■ **DATA SECTION**:
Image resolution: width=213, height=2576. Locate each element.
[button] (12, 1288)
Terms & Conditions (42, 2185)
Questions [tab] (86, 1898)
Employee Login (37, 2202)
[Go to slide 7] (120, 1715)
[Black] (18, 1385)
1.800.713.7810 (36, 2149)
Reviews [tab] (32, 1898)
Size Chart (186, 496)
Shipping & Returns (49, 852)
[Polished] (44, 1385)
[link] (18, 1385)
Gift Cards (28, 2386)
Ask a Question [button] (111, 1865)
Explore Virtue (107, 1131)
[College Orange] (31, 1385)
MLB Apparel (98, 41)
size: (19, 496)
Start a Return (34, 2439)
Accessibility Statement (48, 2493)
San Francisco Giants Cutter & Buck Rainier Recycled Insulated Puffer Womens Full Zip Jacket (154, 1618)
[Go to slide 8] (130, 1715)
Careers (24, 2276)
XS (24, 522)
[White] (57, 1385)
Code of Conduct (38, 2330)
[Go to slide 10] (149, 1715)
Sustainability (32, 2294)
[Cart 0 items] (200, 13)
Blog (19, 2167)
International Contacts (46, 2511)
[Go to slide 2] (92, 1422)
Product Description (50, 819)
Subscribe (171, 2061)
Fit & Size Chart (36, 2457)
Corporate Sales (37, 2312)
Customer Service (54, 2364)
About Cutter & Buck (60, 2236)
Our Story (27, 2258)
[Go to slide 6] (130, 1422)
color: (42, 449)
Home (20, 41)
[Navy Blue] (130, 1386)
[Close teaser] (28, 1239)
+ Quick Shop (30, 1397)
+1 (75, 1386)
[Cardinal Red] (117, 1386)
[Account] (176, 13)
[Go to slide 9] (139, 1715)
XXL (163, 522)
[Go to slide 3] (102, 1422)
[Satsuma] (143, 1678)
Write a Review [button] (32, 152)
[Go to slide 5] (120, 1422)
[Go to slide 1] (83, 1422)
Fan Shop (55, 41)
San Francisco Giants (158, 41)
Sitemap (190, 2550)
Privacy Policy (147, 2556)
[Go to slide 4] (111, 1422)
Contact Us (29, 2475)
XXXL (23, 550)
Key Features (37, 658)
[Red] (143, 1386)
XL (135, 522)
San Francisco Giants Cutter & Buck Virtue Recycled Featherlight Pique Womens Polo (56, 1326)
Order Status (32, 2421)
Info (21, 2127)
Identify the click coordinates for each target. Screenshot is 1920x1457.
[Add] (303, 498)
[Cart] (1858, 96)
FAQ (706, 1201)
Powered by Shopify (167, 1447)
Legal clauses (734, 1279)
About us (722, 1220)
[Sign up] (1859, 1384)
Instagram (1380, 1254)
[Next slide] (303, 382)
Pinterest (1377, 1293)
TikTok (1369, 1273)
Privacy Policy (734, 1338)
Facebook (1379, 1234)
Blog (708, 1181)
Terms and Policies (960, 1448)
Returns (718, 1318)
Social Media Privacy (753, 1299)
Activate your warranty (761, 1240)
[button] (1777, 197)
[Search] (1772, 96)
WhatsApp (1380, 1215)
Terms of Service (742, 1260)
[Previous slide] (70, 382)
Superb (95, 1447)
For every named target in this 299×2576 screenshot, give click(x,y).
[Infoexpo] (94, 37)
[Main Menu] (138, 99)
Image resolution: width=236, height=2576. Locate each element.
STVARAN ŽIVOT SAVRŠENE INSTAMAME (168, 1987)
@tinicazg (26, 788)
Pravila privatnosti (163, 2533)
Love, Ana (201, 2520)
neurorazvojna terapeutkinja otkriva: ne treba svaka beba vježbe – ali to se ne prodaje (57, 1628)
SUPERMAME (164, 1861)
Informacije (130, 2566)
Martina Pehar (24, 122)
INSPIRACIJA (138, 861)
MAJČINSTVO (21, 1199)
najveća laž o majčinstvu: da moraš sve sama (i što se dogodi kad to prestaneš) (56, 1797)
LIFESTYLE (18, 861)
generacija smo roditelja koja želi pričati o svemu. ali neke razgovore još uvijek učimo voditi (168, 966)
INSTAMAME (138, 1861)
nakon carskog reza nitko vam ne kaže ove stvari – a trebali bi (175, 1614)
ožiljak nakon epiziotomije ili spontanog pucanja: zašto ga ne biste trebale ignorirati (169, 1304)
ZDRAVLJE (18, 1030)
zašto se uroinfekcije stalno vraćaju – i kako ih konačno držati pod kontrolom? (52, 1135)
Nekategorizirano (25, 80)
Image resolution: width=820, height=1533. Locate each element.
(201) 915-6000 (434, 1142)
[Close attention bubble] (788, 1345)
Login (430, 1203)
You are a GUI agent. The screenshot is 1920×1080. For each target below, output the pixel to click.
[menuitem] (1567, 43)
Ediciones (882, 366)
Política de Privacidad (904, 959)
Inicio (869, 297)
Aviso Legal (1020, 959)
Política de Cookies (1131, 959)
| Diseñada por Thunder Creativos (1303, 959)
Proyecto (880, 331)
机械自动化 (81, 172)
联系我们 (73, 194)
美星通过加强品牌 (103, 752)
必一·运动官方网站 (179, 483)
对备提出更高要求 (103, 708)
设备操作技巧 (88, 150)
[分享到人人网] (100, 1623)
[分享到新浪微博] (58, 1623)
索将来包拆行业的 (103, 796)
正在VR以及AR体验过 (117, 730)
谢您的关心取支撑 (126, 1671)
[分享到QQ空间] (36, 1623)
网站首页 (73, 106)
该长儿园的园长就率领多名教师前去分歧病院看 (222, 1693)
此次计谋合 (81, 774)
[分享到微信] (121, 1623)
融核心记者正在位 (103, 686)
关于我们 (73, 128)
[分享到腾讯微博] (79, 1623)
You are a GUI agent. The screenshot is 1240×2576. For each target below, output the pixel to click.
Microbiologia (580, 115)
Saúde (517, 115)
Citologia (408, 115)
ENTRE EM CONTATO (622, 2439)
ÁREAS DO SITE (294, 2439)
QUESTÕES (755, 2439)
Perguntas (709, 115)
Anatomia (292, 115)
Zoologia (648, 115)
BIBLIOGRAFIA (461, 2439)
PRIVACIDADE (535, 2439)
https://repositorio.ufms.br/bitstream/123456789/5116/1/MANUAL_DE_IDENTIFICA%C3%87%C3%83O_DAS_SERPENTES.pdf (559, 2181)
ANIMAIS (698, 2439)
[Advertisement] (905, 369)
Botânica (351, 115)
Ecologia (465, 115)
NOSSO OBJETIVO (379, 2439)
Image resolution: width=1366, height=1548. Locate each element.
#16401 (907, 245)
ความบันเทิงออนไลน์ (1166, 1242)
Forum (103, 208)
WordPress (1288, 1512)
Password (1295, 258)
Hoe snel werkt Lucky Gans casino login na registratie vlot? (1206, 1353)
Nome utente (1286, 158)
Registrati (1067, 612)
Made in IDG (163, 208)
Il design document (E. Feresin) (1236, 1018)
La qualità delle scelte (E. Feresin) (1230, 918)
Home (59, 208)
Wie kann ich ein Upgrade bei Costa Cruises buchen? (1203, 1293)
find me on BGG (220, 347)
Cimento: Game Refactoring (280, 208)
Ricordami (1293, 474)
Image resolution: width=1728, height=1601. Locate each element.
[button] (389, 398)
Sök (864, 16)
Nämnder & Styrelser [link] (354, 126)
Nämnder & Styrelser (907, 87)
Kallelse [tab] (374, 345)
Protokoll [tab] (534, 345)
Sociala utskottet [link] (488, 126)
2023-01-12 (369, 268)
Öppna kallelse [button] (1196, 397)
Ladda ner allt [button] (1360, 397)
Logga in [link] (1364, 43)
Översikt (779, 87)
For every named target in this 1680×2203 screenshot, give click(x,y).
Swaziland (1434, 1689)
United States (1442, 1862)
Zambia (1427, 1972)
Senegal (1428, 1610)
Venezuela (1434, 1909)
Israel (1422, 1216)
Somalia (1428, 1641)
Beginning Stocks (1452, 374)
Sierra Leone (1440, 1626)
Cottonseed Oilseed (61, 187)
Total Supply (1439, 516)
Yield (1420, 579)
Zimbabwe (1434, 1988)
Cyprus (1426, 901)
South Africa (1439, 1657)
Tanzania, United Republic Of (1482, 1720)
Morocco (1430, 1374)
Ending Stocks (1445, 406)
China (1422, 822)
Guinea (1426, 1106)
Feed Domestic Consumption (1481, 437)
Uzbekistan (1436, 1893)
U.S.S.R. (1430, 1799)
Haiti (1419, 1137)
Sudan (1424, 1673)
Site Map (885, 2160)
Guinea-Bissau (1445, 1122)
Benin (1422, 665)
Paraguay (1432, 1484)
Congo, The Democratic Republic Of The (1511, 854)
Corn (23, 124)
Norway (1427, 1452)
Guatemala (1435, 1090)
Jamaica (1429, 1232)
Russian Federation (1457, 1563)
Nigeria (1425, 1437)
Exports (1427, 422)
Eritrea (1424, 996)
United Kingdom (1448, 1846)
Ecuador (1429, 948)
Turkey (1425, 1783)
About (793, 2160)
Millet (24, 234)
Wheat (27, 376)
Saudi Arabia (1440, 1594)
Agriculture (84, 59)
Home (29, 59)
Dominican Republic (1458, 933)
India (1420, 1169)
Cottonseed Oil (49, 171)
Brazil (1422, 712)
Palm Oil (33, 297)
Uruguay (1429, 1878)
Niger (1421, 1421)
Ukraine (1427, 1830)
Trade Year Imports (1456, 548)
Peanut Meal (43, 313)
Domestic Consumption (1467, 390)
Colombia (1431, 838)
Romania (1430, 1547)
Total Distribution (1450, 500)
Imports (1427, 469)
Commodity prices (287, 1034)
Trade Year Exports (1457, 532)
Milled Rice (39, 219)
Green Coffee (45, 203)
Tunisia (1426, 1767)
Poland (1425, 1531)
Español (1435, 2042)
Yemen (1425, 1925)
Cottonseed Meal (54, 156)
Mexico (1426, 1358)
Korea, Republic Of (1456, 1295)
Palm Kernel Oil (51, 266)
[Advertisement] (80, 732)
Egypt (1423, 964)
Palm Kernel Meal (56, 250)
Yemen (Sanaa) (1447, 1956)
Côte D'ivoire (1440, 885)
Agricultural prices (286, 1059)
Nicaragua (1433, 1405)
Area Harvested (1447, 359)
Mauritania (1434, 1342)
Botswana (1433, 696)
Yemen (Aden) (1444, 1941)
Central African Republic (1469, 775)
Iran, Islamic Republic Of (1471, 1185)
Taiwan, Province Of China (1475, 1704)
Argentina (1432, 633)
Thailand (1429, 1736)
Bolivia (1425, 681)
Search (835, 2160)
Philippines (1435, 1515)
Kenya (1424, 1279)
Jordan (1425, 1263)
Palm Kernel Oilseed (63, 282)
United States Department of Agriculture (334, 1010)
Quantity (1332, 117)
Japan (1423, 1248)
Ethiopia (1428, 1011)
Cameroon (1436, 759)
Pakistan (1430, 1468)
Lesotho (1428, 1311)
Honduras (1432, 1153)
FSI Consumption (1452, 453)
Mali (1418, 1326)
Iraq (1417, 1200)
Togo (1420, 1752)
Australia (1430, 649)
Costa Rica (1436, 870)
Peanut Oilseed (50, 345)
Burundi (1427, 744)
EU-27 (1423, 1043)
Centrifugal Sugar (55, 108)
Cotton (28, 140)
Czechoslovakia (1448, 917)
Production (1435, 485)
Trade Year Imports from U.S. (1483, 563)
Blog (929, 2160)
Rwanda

■ **ASSIGNMENT**:
Which lines should be output? Exactly those from the first line of the data through the line containing "Gift Cards (28, 2386)", inclusive.

■ **SOLUTION TO THE EXERCISE**:
Image resolution: width=213, height=2576. Locate each element.
[button] (12, 1288)
Terms & Conditions (42, 2185)
Questions [tab] (86, 1898)
Employee Login (37, 2202)
[Go to slide 7] (120, 1715)
[Black] (18, 1385)
1.800.713.7810 (36, 2149)
Reviews [tab] (32, 1898)
Size Chart (186, 496)
Shipping & Returns (49, 852)
[Polished] (44, 1385)
[link] (18, 1385)
Gift Cards (28, 2386)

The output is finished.